The Orca Spirit and passengers, Captain Brad, marine naturalists Tim and newcomer to the OS team Sean, headed out to some bumpy waters of the Salish Sea on the morning of this first day in June. We had not got any reports of J-pod’s whereabouts so decided to head east across to San Juan Island and scan the coastline. Upon arrival to the west side, we scanned, but no luck, so Captain Brad decided to head further south. As we cruised south, constantly scanning the horizon, we had got a report that J’s were in Rosario Strait, southbound, but where exactly we did not know, so decided to chance it and try to get there to show passengers the majestic Orcinus orca. We got to the south end of Lopez Island and headed north into Rosario, still with no contact, and time was running out. Where are you J-pod?! Just when we thought we might not see them… off in the distance we saw a black fin. We had contact! Woohoo! The first individuals that passed us by were the sprouter male J30 (aka Riptide, 13 years) and younger sister J37 (aka Hy’Shqa, 7 years). Although J30 is only 13 years of age, his dorsal fin certainly is developing, and this can be noticed by the way it sways every time he goes to the surface. That cartilage has not fully matured yet, and won’t fully harden until he is around 20 years old. We witnessed a couple of tail slaps and watched another 8-12 individuals pass by, with passengers thoroughly delighted to be able to catch a glimpse of these animals.
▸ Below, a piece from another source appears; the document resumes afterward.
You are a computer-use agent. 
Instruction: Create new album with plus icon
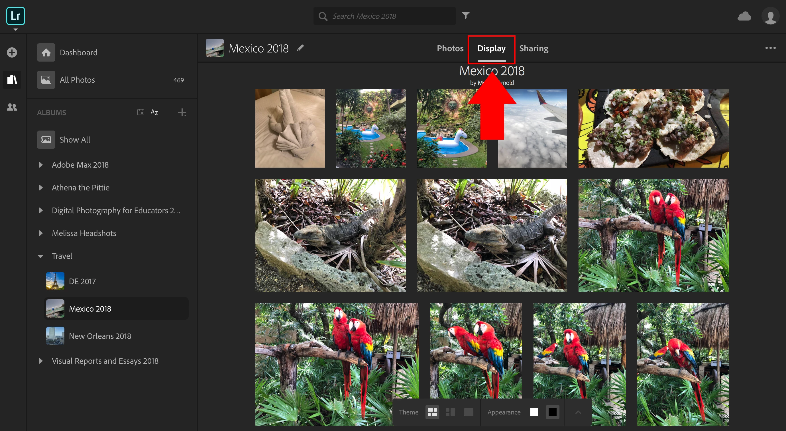point(182,112)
We witnessed a breach off in the distance, another pass-by by a mother and calf and then unfortunately it was time to make the long journey back to Vic. ‘Twas a bit of a bumpy ride home, with a few passengers braving the top deck and spray, while others sat inside watching a fascinating documentary on whales. Although a little bit late to the dock, we had a bunch of extremely content passengers that will certainly remember the first day of summer for 2008.

Saturday, May 31

It was with great excitement that the Orca Spirit crew of Captain Brad, naturalists Sean, and Corey and an adventurous group of passengers headed to the southern tip of San Juan Island to find J-pod, our most watched resident pod of 25 whales. It was another wonderful trip in sunny skies and calm seas to be viewing these majestic marine mammals. Each trip is different, you never know what to expect, and this one turned out to be great!
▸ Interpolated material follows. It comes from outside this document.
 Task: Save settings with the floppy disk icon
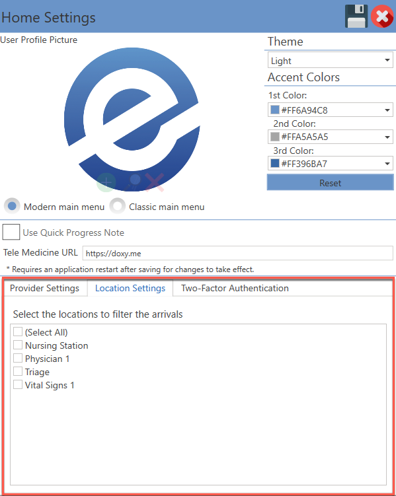click(x=356, y=16)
In the waters near Eagle Point, we encountered our first orcas, travelling in small groups swimming slowly southbound. We had many fantastic passes with several groups of whales as they made their way to Salmon Bank, a favourite feeding ground. When the whale parade ended, before we could reposition we noticed that the whales had turned around and we were in a great place to be and it was then that the action began to heat up. We witnessed some percussive behaviour (tail slaps) and were thrilled when we saw a whale come completely out of the water in a fantastic cartwheel manoeuvre, a magnificent way to end our time with the whales.
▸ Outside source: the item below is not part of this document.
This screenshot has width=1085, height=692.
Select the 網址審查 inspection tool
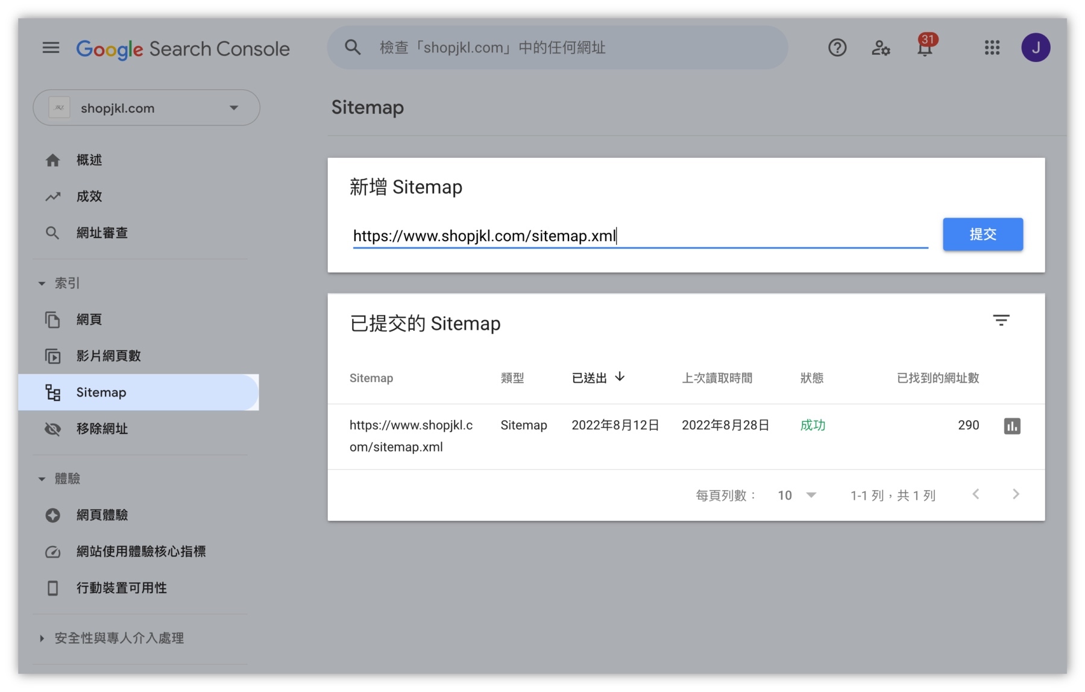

Shortly after, we made our back to Victoria. We stopped off in the Chain Islets, where we saw many harbour seals, food for the transient orcas that frequent these waters, and amazing little animals in their own right. Our wildlife tour also took us to Great Chain Island, where we noticed an eagle perched atop the cormorant colony yet again. Often thought of as fish specialists, bald eagles are incredible predators who are not immune from dining on birds as well and it seems the eagles are having quite an impact on our local bird life. What an amazing afternoon!